Sotto Le Bombe regia di Philippe Aractingi

Guerra
recensione di Enzo Barbato

Il racconto fedele e crudo di una delle ultime battaglie dettate dalla follia e dal fanatismo mediorientale che hanno martoriato il Libano. Fino a quando a pagare sono innocenti cittadini tutto è concesso, in nome di una religione. Se così può intendersi...

Libano. Una delle tante guerre che hanno contribuito alla distruzione di un paese.

Zeina, una donna fresca di separazione, è alla ricerca della sorella e del figlio, ingoiati dal turbine violento del conflitto con Israele. Tutti i tassisti, più superstiti che disponibili, declinano ogni invito ad accompagnarla. Al massimo verso nord, a Damasco, dove sembra ci sia un attimo di tregua. Un buon pacchetto e a prezzo accessibile per guadagnare sia il pane che la benzina, fondamentali entrambi per la vita di un tassista in uno dei paesi più martoriati dall’oppio dei popoli e non solo.

Dopo tanti dinieghi e brevi inviti a rinviare il suicidio, verso il non rispettato “cessate il fuoco” del sud libanese, spunta Tony, un brioso tassista con un fardello familiare non proprio leggero sulle spalle. La vecchia Mercedes bianca del 1975, modello “zingaro arricchito” parte alla volta di Kherbet Selem. Non sarà facile, purtroppo. Per niente.
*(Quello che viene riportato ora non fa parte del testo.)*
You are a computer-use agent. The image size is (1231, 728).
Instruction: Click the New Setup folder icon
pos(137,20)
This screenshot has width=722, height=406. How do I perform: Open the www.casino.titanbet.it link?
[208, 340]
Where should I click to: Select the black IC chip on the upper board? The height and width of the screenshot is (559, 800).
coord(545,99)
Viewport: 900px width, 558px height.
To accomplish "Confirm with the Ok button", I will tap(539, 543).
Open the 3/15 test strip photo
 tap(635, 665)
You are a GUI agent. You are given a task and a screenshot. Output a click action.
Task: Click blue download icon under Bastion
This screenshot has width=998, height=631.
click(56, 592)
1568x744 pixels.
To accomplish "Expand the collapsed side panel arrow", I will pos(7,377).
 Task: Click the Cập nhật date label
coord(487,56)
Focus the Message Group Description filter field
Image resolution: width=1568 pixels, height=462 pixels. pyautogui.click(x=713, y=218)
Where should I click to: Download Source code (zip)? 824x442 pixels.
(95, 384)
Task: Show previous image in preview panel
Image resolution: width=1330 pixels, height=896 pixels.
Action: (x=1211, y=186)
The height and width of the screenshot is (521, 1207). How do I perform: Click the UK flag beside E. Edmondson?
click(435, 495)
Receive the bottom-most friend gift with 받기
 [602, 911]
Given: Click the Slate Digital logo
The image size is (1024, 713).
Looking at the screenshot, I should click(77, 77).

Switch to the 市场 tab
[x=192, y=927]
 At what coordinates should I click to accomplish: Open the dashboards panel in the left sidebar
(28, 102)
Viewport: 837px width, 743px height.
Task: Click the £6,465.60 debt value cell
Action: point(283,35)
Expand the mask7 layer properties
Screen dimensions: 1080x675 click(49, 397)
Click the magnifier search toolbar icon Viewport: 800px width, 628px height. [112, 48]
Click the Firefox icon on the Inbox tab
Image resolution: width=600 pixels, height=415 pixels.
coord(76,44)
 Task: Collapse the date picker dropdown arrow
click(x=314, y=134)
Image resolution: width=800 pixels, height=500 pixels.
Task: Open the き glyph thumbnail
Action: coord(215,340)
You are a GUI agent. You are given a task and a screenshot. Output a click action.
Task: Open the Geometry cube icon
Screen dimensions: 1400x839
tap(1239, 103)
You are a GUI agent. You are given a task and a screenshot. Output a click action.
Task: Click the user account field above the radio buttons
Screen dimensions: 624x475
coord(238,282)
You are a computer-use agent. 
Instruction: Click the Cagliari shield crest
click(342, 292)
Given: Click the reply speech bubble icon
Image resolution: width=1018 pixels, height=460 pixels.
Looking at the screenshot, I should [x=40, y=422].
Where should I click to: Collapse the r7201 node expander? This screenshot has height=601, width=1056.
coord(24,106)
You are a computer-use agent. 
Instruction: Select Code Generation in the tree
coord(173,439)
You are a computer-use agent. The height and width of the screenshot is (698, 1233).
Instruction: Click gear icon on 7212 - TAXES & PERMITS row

Sulla strada lunga e tortuosa, tanto per parafrasare una celebre canzone, gli occhi dei protagonisti dovranno, come una congiura, incrociarsi con case crollate, villaggi cancellati, sguardi congelati e strade bruscamente interrotte dai terribili ordigni piovuti dalle nuvole di ferro israeliane. Con il passare dei chilometri il rapporto tra il conduttore e la passeggera, grazie alla fusione di drammatiche esperienze familiari, si riscalda e si fortifica, detronizzando un iniziale cinismo del primo e una comprensibile diffidenza dell’ultima. A tratti si riesce anche a sorridere, quando Tony cerca di rompere il ghiaccio sciorinando prima una serie di anonimi cantanti del posto, finendo poi per inserire, nell’autoradio di ordinanza, una fin troppo usurata cassetta di ripetizioni di tedesco. Oppure quando improvvisa una strampalata danza nell’atrio di un albergo. Troppo presto però, i sorrisi affogheranno nelle lacrime impossibili da trattenere nell’intermezzo bastardo, per non parlare del finale ancora peggiore.

Buon lavoro del documentarista francese Philippe Aractingi, che dirige un “instant-movie” fin troppo reale. Girato in poco tempo e con un budget non proprio eccezionale, il regista si reca, con indubbio coraggio, sui luoghi della guerra in corso, per mescolare la realtà dei fatti con una abile ma non incongrua finzione. Azzeccata la scelta di utilizzare solo due attori professionisti, la bellissima Nada Abou Farhat e il simpatico Georges Khabbaz, al fine di rendere film ciò che senza di loro sarebbe stato un altro documentario. A volte si riconosce la tecnica tagliente di quest’ultimo, in quanto molte scene e molti dialoghi sono stati improvvisati con gente del posto e l’ausilio di una maneggevole telecamera a spalla, ma ciò fortunatamente non riesce a danneggiare la struttura dell’opera.